Replies are listed 'Best First'.
Re: String Comparison Issue
by moritz (Cardinal) on Jan 17, 2012 at 06:43 UTC

    It seems that the strings in @searchTerms still have trailing newline characters, so if you search for them, you'll only find them at the end of the line.

    chomp can help you here.

Re: String Comparison Issue
by About_a_perl (Novice) on Jan 17, 2012 at 06:44 UTC

    This is actually my post. Didn't have an account at the time. Hopefully after commenting, I will receive email notifications if anyone else comments. Thanks for any light that can be shed!

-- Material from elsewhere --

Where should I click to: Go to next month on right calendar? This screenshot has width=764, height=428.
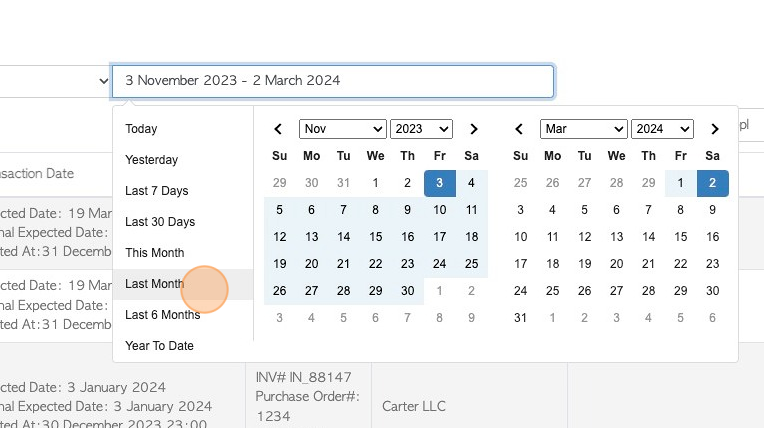click(x=715, y=129)
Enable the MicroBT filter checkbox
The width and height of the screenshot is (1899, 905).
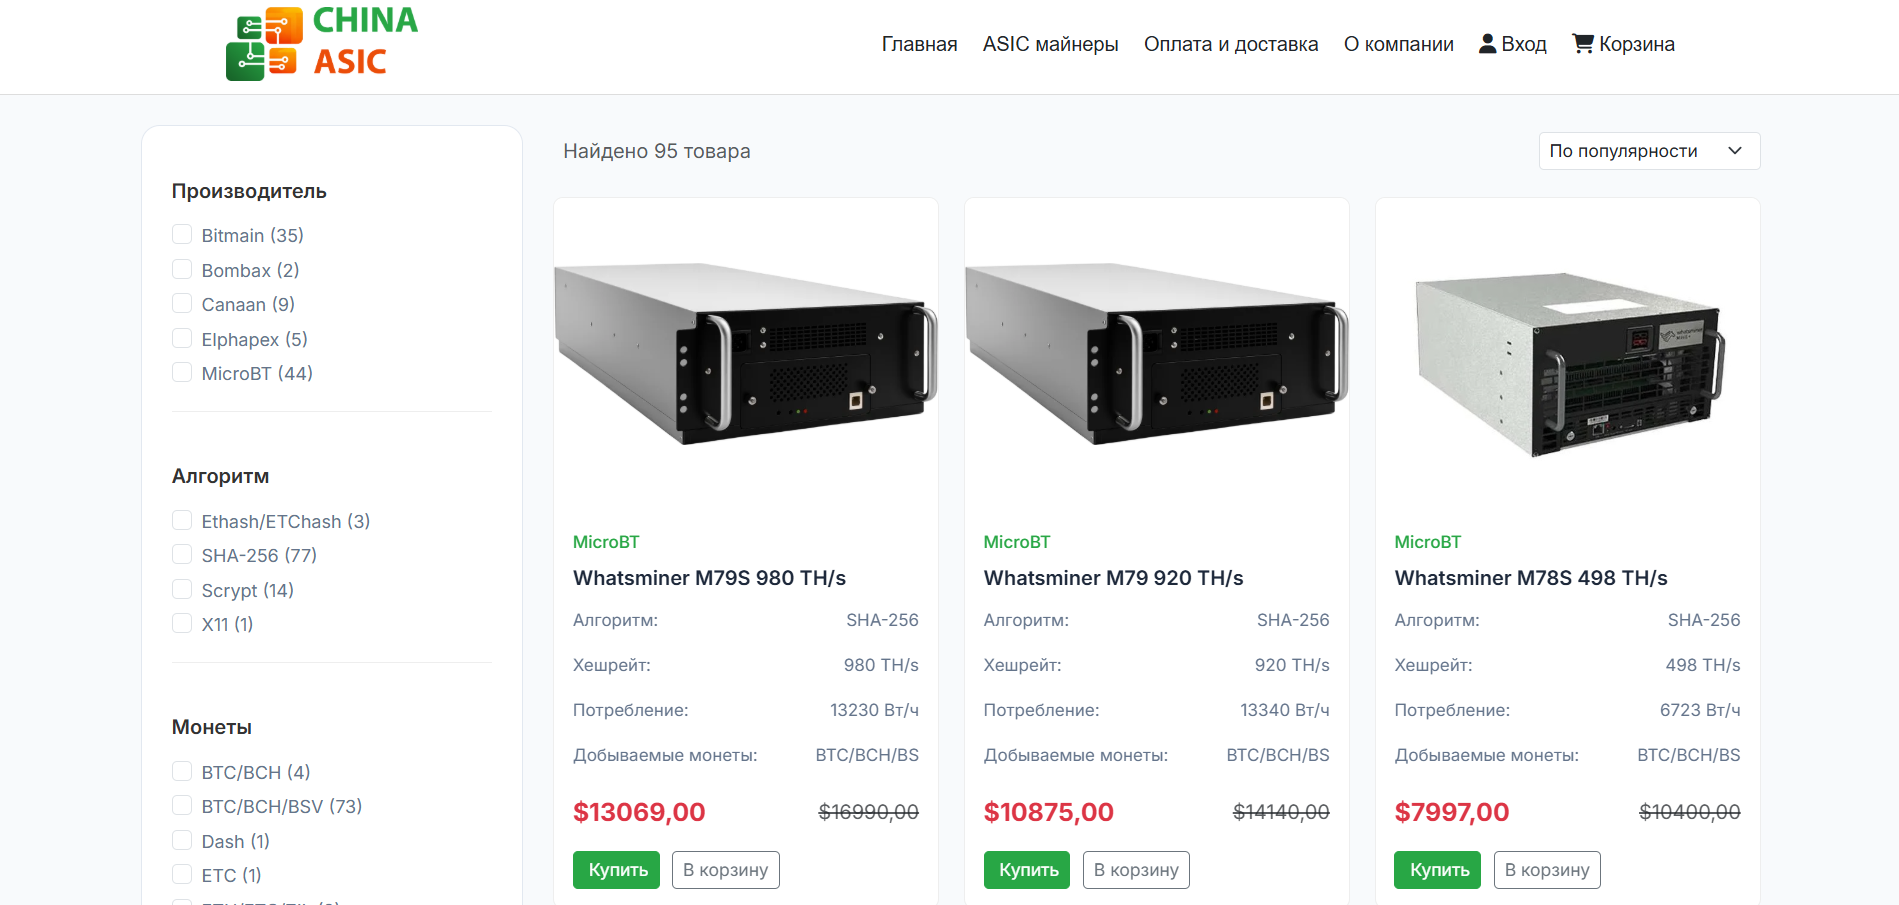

      No e-mail notification is provided. You get a personal message here on PerlMonks, though.
        But only if someone directly respons to one of your posts. The OP will not get a message if someone replies to thread starter, nor will he be notified about this post (it being a reply to a reply). This isn't Facebook or Google+, nor Usenet.
Re: String Comparison Issue
by About_a_perl (Novice) on Jan 17, 2012 at 07:01 UTC

    Thank you moritz! That was spot on and the script is running as expected. Another question I have... Is there a way to only save a few sections of an email to file, or is it all or nothing? I would like only the following field: from, date/time, subject and the body.

      So what parts do you want stripped? That list looks to constitute close to a full email, apart from a number of rather irrelevant headers — because headers are relatively small.

      Unless you want to strip out attachments. In that case, you'll most likely will have to parse the mails as MIME mail.

      Then, instead of printing the whole email body to the result file, extract the wanted headers and print those to the output.

Re: String Comparison Issue
by About_a_perl (Novice) on Jan 17, 2012 at 22:19 UTC
    Basically its just the headers I do not want to be saved.